▶ _PROVIDED DATA_:
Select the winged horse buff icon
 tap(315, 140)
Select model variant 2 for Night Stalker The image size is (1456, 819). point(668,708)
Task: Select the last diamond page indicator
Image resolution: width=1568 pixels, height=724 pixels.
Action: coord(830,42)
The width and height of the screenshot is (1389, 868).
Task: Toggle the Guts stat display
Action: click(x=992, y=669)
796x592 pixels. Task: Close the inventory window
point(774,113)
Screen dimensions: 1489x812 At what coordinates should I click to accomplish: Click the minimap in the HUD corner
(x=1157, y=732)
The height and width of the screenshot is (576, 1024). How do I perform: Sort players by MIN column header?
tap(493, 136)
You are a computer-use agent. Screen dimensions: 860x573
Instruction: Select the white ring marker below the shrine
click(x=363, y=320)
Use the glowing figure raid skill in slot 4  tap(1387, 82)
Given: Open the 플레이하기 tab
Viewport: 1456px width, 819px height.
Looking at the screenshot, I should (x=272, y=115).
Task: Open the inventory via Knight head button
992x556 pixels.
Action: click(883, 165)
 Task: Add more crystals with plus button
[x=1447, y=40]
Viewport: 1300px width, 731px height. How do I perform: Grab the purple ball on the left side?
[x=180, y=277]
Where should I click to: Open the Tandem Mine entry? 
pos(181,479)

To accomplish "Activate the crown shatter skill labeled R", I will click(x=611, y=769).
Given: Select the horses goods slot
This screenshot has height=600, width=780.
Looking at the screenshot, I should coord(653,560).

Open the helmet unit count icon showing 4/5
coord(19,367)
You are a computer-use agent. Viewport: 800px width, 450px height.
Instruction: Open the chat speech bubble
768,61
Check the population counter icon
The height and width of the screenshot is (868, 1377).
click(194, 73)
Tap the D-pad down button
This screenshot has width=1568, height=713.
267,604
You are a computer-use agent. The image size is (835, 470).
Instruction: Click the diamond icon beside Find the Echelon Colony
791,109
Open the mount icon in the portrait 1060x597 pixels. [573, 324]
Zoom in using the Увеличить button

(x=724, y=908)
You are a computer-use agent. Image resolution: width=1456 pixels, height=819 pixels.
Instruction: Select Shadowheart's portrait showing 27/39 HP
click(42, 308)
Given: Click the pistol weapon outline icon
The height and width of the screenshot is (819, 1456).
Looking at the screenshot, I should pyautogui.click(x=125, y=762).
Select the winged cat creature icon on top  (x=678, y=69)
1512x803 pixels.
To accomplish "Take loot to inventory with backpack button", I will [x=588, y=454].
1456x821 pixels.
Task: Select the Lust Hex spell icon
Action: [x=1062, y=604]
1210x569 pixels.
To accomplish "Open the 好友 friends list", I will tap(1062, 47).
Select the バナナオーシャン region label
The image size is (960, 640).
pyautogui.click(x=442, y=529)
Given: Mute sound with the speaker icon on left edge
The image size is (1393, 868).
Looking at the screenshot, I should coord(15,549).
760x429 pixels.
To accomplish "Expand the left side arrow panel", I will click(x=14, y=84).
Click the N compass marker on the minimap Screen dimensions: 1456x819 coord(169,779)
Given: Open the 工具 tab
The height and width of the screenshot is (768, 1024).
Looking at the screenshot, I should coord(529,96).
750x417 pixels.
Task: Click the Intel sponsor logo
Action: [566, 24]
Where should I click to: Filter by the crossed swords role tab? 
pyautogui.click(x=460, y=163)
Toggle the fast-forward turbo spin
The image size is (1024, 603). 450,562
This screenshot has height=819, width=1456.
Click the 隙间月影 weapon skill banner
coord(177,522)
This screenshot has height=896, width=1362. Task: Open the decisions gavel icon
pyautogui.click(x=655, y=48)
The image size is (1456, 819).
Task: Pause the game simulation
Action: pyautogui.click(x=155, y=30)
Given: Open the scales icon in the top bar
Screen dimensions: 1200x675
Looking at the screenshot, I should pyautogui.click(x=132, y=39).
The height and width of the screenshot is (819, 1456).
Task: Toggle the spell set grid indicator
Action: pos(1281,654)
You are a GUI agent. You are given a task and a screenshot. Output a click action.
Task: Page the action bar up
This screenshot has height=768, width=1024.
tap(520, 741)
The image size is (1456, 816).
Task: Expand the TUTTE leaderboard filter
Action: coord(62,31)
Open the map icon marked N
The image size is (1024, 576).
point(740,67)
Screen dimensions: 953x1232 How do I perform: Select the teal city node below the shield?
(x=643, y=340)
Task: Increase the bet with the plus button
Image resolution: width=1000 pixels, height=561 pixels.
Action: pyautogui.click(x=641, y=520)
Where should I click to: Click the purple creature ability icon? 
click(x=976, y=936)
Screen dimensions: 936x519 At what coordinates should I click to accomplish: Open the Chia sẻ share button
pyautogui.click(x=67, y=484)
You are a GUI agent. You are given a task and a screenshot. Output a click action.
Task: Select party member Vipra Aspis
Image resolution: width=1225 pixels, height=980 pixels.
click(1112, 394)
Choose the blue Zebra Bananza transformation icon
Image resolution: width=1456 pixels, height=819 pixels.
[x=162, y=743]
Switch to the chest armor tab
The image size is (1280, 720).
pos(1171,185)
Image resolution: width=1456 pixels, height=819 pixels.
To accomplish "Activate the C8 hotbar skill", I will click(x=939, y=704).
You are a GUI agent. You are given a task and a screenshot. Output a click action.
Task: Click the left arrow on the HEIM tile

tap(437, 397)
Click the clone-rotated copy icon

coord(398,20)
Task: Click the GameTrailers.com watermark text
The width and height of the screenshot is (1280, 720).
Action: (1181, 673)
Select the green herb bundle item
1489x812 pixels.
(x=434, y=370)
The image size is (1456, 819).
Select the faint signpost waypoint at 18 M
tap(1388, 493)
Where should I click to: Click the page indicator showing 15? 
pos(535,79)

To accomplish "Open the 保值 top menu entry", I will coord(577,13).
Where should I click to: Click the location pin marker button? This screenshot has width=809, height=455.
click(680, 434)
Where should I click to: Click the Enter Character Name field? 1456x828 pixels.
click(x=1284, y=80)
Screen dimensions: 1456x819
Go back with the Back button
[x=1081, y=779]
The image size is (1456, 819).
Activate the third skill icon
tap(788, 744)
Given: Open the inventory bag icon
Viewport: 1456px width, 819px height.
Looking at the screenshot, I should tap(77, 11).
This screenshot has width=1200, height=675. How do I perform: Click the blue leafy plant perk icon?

▶ _PROBLEM DESCRIPTION_:
Pick out every line in the listing above that contains the word "computer" and copy each of those lines in full.

▶ _SOLUTION FOR THIS TASK_:
You are a computer-use agent. Screen dimensions: 860x573
You are a computer-use agent. Viewport: 800px width, 450px height.
You are a computer-use agent. The image size is (835, 470).
You are a computer-use agent. Image resolution: width=1456 pixels, height=819 pixels.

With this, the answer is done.